◆ **AUFGABEN**:
[A] Welchen Preis pro Nacht nennt der Textauszug zur Buchvorstellung im Adlon für die Präsidentensuite?
[B] Den Textauszug zur Buchvorstellung im Adlon im Anschluss an seinen letzten Satz fortsetzen.

◆ **TEXTAUSZUG**:
_____
Zwei Autoren auf der Suche nach Superlativen in der Stadt

Originell war die Idee des Verlags, das Buch „Berlin XXL – eine Stadt im Superlativ“ am Donnerstag im teuersten Hotelzimmer Berlins vorzustellen, der Präsidentensuite im Adlon. Da, wo Michael Jackson sein Kind aus dem Fenster gehalten hatte. Der Verlag ließ an die eingeladenen Journalisten das Taschenbuch verteilen, das neben 110 anderen Superlativen auch über das teuerste Hotelzimmer Berlins schreibt.

Ein Butler schenkte Wasser und Saft aus. Die Presseleute versanken in den Sesseln, ließen staunend oder auch etwas missbilligend die Blicke schweifen, dachten an Michael Jackson oder George W. Bush, die hier saßen. Der VizeHoteldirektor war gekommen, wurde gleich nach dem Zimmerpreis gefragt. „ 7500 bis 7700 Euro die Nacht inklusive Butler und Limousine.“ Zur Auslastung sagte der Direktor, sie könnte besser sein, aber die Zeiten seien nicht so gut für Luxus.
_____
◆ **BEREITGESTELLTES MATERIAL**:
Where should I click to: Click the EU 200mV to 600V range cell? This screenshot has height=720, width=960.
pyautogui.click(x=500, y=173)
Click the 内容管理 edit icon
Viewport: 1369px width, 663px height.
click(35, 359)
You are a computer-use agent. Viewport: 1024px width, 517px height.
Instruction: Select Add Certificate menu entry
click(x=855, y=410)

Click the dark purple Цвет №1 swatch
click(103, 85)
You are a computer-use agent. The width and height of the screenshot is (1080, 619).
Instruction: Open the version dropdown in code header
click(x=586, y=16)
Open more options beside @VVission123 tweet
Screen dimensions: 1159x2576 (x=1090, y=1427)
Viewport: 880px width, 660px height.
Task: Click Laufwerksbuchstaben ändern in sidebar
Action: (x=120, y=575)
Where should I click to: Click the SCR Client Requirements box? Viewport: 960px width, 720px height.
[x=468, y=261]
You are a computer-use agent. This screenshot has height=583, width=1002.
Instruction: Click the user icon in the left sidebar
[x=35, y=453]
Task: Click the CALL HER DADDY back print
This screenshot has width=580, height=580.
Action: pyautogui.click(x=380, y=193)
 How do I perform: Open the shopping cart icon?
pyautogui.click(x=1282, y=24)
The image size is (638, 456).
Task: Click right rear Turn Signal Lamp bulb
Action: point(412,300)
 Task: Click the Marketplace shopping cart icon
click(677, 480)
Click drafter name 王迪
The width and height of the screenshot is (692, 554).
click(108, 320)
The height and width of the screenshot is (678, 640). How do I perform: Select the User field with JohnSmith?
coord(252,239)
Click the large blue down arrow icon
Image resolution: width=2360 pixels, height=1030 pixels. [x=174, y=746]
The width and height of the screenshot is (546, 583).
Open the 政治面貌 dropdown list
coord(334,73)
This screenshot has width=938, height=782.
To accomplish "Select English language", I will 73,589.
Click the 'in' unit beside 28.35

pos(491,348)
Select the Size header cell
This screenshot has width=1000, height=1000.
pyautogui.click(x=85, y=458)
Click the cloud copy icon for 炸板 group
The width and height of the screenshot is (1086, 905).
_____
◆ **ERGEBNISSE**:
[A] 7500 bis 7700 Euro die Nacht, inklusive Butler und Limousine.

[B]
Zum Glück gaben sich die Autoren Steffen Damm und Kai Ulrich Harnisch zu erkennen, sonst wäre der Anlass fast vergessen worden. Ein Panoptikum der Berliner Extreme hätten sie beschrieben, die Berliner Großmannsucht ein wenig auf die Schippe genommen. Die Journalisten blätterten und lasen, dass Berlin vieles in XXL, in Übergröße hat: die größten Parkhäuser am Potsdamer Platz, die meisten Nobelpreisträger, die meisten Sozialhilfe-Empfänger, die höchsten Schulden, mit dem Titania-Palast das älteste Kino, die „weltweit größte Ansammlung von Türken außerhalb der Türkei“, weshalb auch die Hochhauspassage am Kottbusser Tor schon „Checkpoint Ali“ genannt werde.

Gewürdigt wurden die hohen Treptowers und die tiefen Tegeler Brunnen, die „Protzkeule“ Fernsehturm als höchstes Gebäude Deutschlands, der 11. Juli 1959 mit 38,1 Grad als heißester Berliner Tag und Tasmania 1900 mit 31 sieglosen Fußballbundesliga-Spielen hintereinander als erfolglosester Berliner Verein. Die Fasanenstraße sei noch immer die teuerste Straße der Stadt, und das teuerste Sechs-Gänge-Menu könne man im Lorenz Adlon für 235 Euro bestellen, pro Person, versteht sich.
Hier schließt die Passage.